Ego menambahkan PLTS Atap merupakan salah satu quick wins percepatan pemanfaatan energi surya melalui kontribusi langsung dari para pengguna energi, khususnya bagi industri untuk memenuhi tuntutan pasar yang semakin kuat terhadap produk hijau (green product).

Menurut Eko, dukungan dari manufaktur lokal juga sangat diperlukan untuk memenuhi tingkat kandungan dalam negeri (TKDN) dan memberikan manfaat yang besar untuk dalam negeri terutama dalam hal penciptaan lapangan kerja.

"Di samping itu, aspek kemudahan akses pembiayaan murah, insentif, dan fasilitas pembiayaan lainnya sangat penting untuk memberikan kelayakan finansial dan meningkatkan investasi energi terbarukan seperti PLTS," ungkapnya.

Tambah Kapasitas

Sementara itu, Direktur Eksekutif IESR, Fabby Tumiwa, menyatakan untuk mencapai target energi terbarukan sebesar 23 persen pada 2025 sesuai Perpres 22/2017, selain target rencana usaha penyediaan tenaga listrik (RUPTL) 10,9 GW, dibutuhkan tambahan kapasitas pembangkit energi terbarukan sekitar 4 GW di luar PLN. Tambahan ini bisa disumbang oleh PLTS baik PLTS Atap maupun penggunaan PLTS di wilayah usaha (wilus) non-PLN.

Menurutnya, dari deklarasi 2,3 GW proyek PLTS di ISS 2022 menunjukkan potensi energi surya yang sangat besar di Indonesia.

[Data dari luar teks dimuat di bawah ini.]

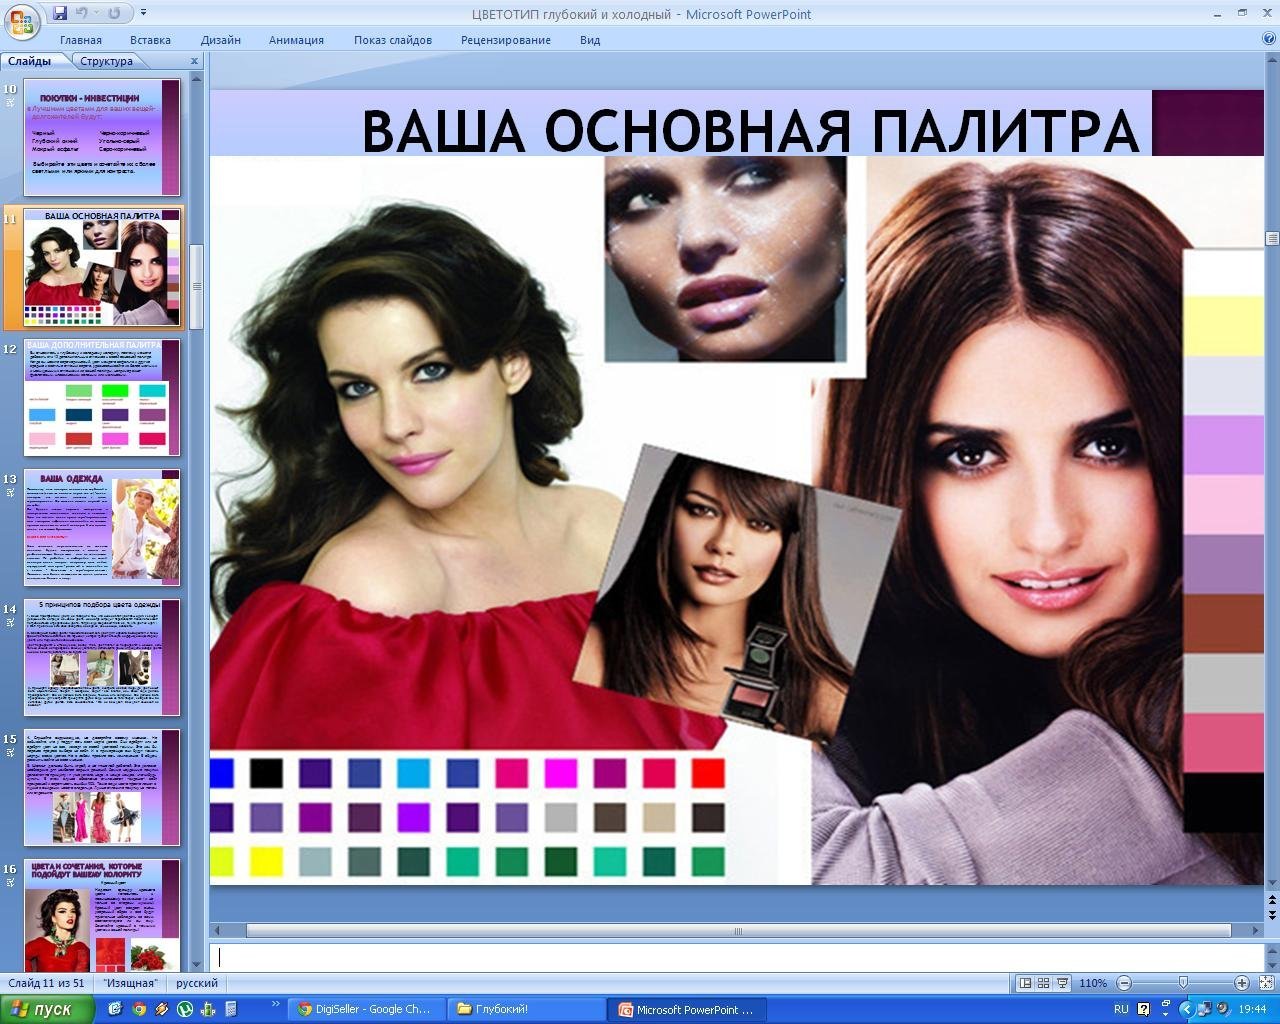The image size is (1280, 1024).
Task: Expand Customize Quick Access Toolbar dropdown
Action: (143, 13)
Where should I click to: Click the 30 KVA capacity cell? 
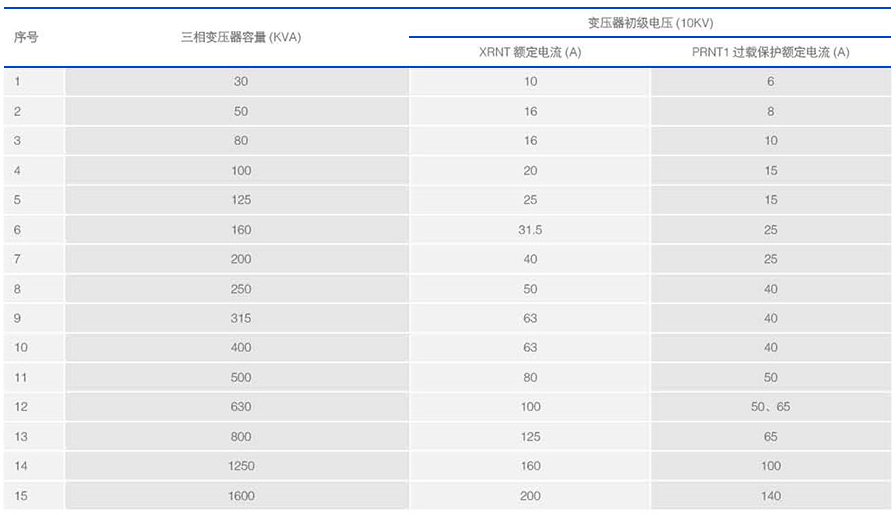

Indonesia bisa jadi solar power house di Asia Tenggara dengan potensi pertumbuhan 3-4 GW per tahun jika tidak dihalang-halangi.

"Ini membuka kesempatan mengalirnya investasi hijau, kesempatan menumbuhkan industri PLTS terintegrasi dari hulu ke hilir, dan penyerapan tenaga kerja serta daya dorong pemulihan ekonomi pasca-Covid," tandas Fabby.